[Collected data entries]
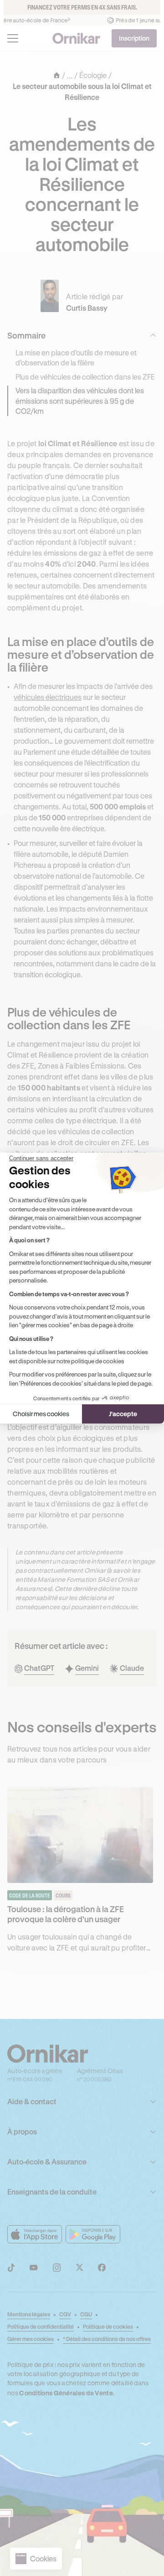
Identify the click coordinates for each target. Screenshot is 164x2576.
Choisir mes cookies (41, 1414)
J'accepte (123, 1414)
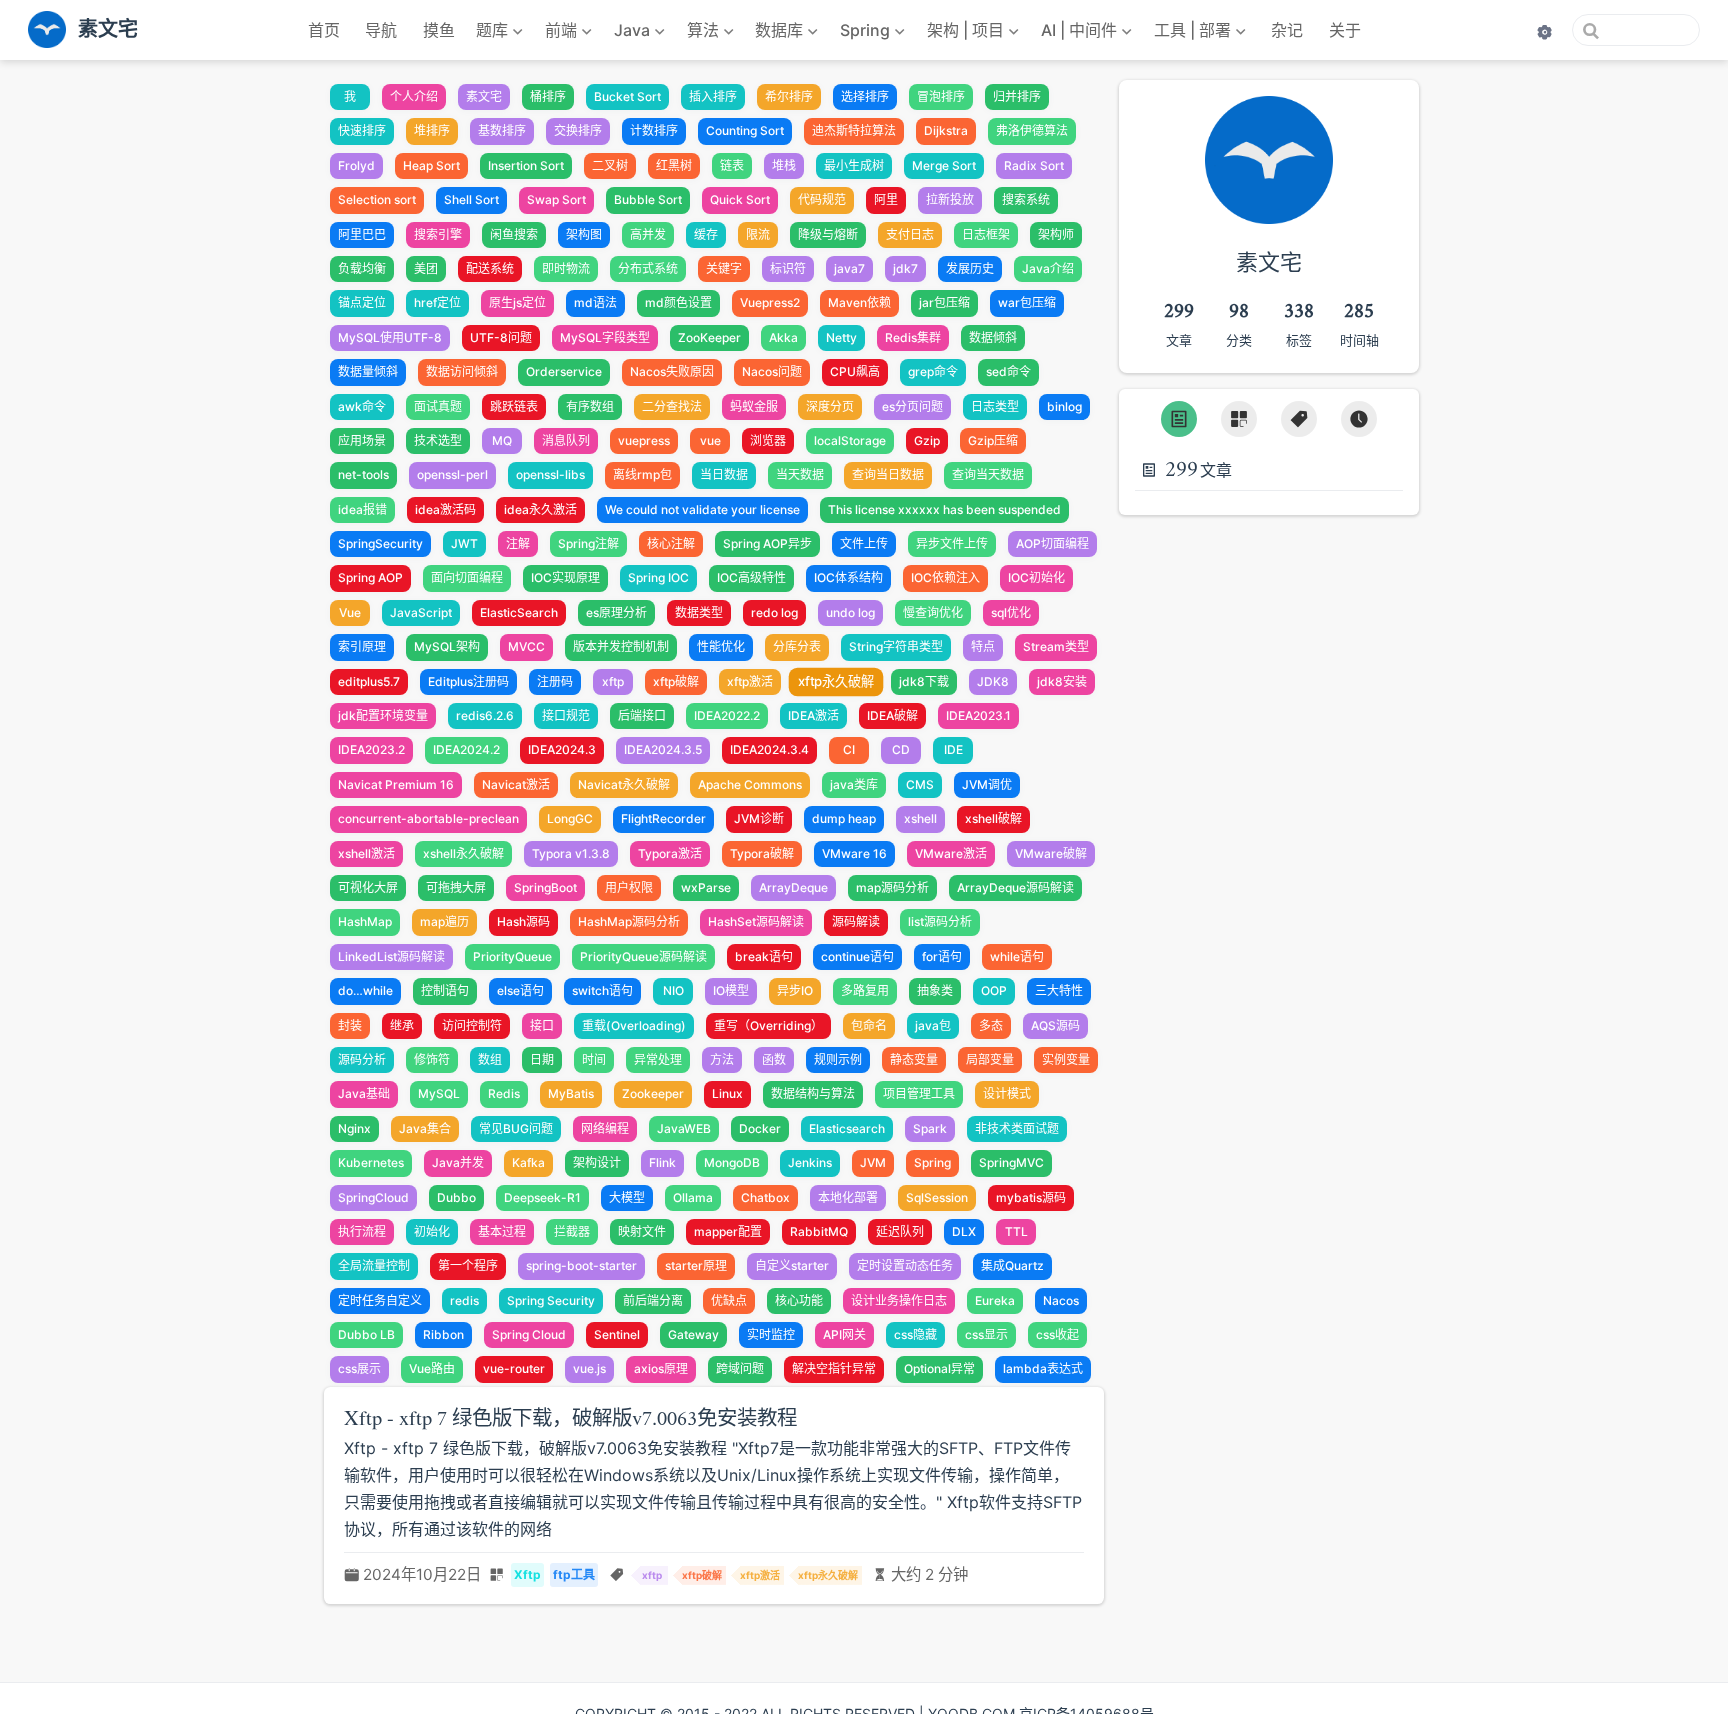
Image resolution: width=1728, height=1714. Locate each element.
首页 (324, 30)
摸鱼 (439, 30)
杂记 (1287, 30)
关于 (1345, 30)
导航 (381, 30)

■ **WORK INSTRUCTIONS**
Restate every record exactly, please; do not copy the pictures.

■ **RESPONSE AREA**
Identify the click coordinates for each target. Screenshot is 164x2576.
Choisir mes cookies (41, 1414)
J'accepte (123, 1414)
Image resolution: width=1728, height=1714. Locate each element.
首页 (324, 30)
摸鱼 (439, 30)
杂记 (1287, 30)
关于 (1345, 30)
导航 (381, 30)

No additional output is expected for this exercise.